Even though Mom drank it by the gallon, Papi introduced me to “dirty bean water”. I felt more like a 10 year old scientist than a barista though, considering the Cafe con Leche recipe was:
1) Microwave milk
2) Test temperature by dipping finger into milk
3) Lick finger
4) Eyeball the instant coffee (too much and it will taste bad)
5) Sugar + sugar + sugar to the point you have a small ant hill floating on top of the milk
6) Stir, drink, run out the door
Talk about a gateway drug. But it was the start of a long and romantic lifetime of drinking Sweet Brown. My parents got me a mini espresso machine for my dorm – shot glasses double as espresso cups. I loved making coffee for friends, coffee dates, the steam floating above the mug on a cold morning. It’s soothing as it is smooth.
Then I moved to Peru – coffee became a haven. Baristas doubled as Spanish teachers with interesting stories, cafes as an office space. Now, Argentinean cafe’s are an escape from the office and a place for contemplation: more of a temple.
Since that first mess of a microwave experiment to the cup I have right now, every sip produces a new version of me.

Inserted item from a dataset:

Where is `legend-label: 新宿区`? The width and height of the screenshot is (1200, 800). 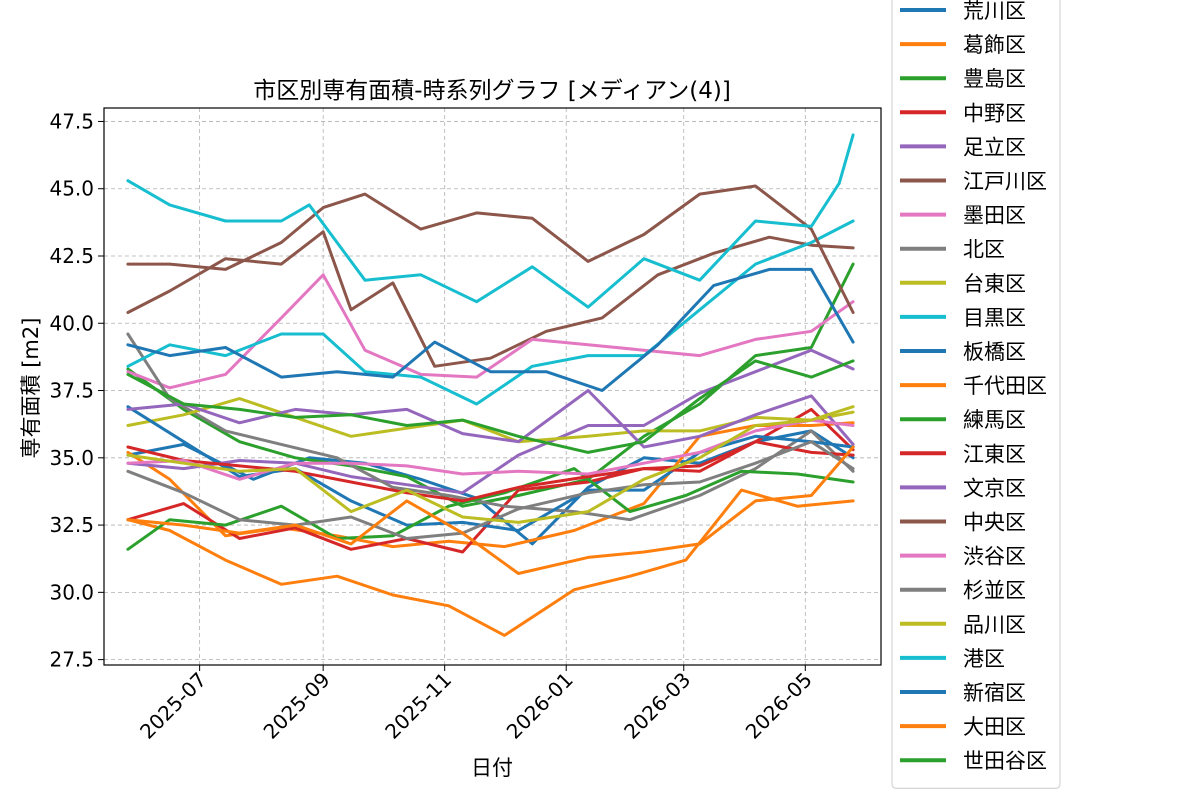
legend-label: 新宿区 is located at coordinates (994, 693).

There is a marginal change, growth or otherwise, that I can’t feel. But when I look back, the cumulative change is irrefutable.
So, I want to record it. I have been, but this will be more deliberate. But I know myself too well; to do something every day, I have to be responsible to someone else. That’s where you come in. These are my thoughts and genuine ideas. They will change over time, as I have. But the coffee will be there, each day. A new Sip will be as well.
Thank you for reading and welcome to this project. My only hope is that you, specifically you, get something positive from this.
Just read all of these you’ve written so far–I love reading your thoughts!! Definitely won’t be able to keep you accountable every day, but will thoroughly enjoy them when I can. Much love my friend!